Giuliani the Canary

Giuliani the Canary

Rudy Giuliani’s been looking increasingly unhinged this week, and that’s saying something as he hasn’t seemed fully rational in years. Still, I watched him on the Sunday morning shows this weekend and wondered if he might be ill or drugged or something. At one point, while talking to Chuck Todd on Meet the Press, Giuliani began to sweat profusely. He drank some water, but it did nothing to stop the creeping shine on his forehead and upper lip. He looked like Albert Brooks from that pivotal scene in Broadcast News. I said to my husband, too bad they didn’t stick with him for another ten minutes or so; I’d like to see that play out. Probably not my kindest observation.

In addition to the sweat, Giuliani seemed to emit a ghostly aura. My husband, who has a 40-year career in television production, said it was his lighting. “They’re lighting him low and from the front,” he said. This unconventional lighting, according to my husband, may have been chosen to minimize the dark bags under his eyes.
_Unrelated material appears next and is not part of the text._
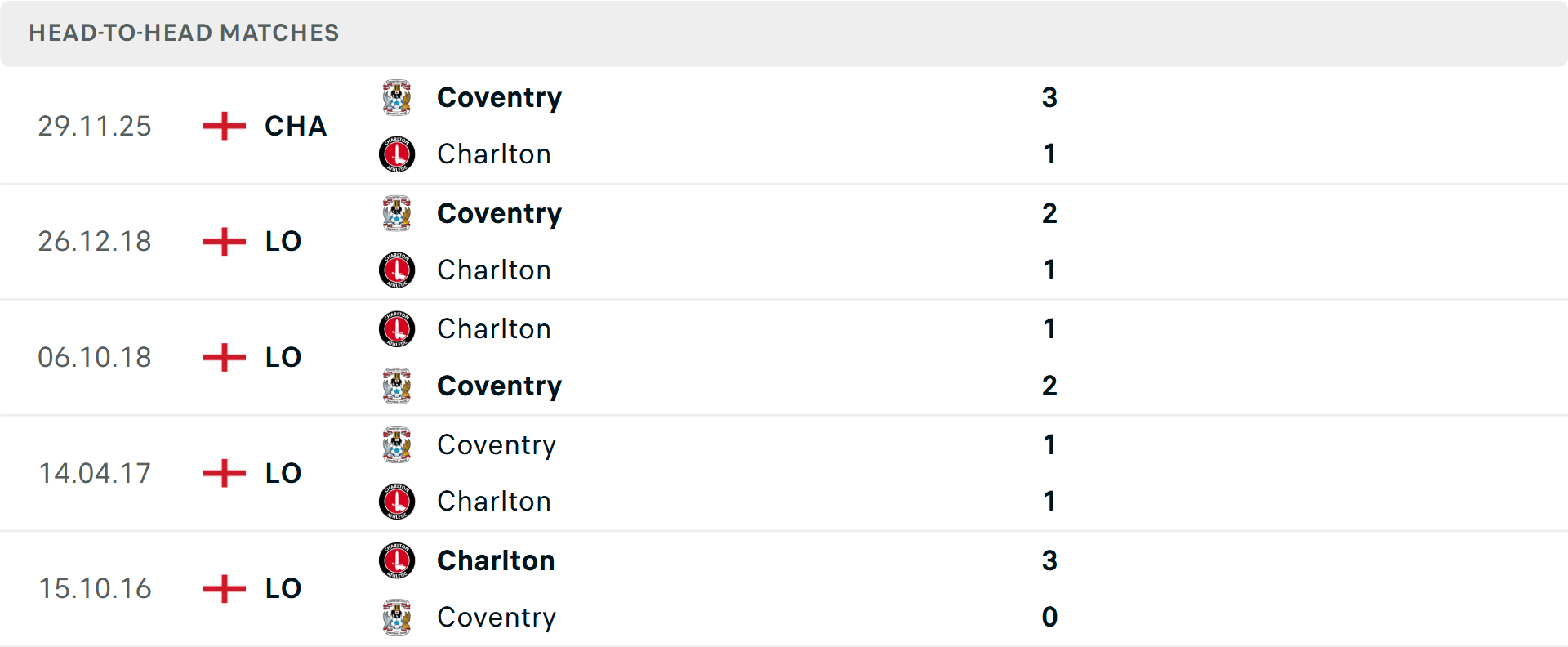Image resolution: width=1568 pixels, height=647 pixels.
Task: Click England flag in 15.10.16 row
Action: tap(224, 588)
It had the unfortunate side effect of emphasizing Giuliani’s bloodshot eyes and maniacal saliva flinging, but you can only expect lighting to do so much, I suppose.

Canary image.

Giuliani was making the rounds to tell yet another version of the president’s involvement with Russia in the run-up to the election. This time he said he never said some stuff he definitely said and that, yes, in fact the president had been chatting with the Russians about a possible project throughout the campaign, even though both he and the president had previously denied this. Now, just a few days later, Giuliani is scrambling to take it all back. Everything he said was hypothetical. He was just speculating, just spinning out some what-ifs. You know, like presidential attorneys have done throughout history.
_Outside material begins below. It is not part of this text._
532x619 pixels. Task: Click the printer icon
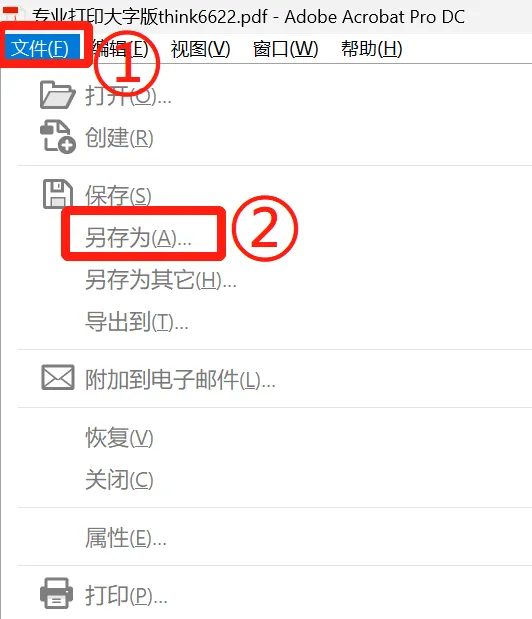click(56, 593)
No wonder Giuliani was sweating.

I think Giuliani is the guy to watch as this mess goes down. The crazier he gets, the closer we all are to learning the truth. Giuliani is the canary in Trump’s coal mine. And he looks like he’s suffering from some noxious air.

Giuliani also sings like a canary. He shouts when silence would be a smarter option. He doesn’t seem to be able to help himself. He relays conversations with the president, though nothing compels him to do so. Any other lawyer in the world would invoke attorney-client privilege and keep his mouth shut, but Giuliani sings and sings. He relays verbatim conversations from his boss and then tries to pass them off as imaginary. It’s nuts.

Honestly, it’s kind of tragic to watch Giuliani spin into a Sinclair Lewis character in front of our eyes, but it’s also instructive. The more he gasps and sweats and rants, the more he talks and contradicts himself, the more we know. The Trump campaign was never concerned with winning an election. It was concerned with winning favor from future business partners, even partners who happened to be allied with hostile foreign governments. The administration may still be more concerned with those alliances than with serving the American citizens. Giuliani seems to know this and he’s choking on the knowledge. There’s no lighting trick in the world that will make a spooling mess of nervous confessional babble look good.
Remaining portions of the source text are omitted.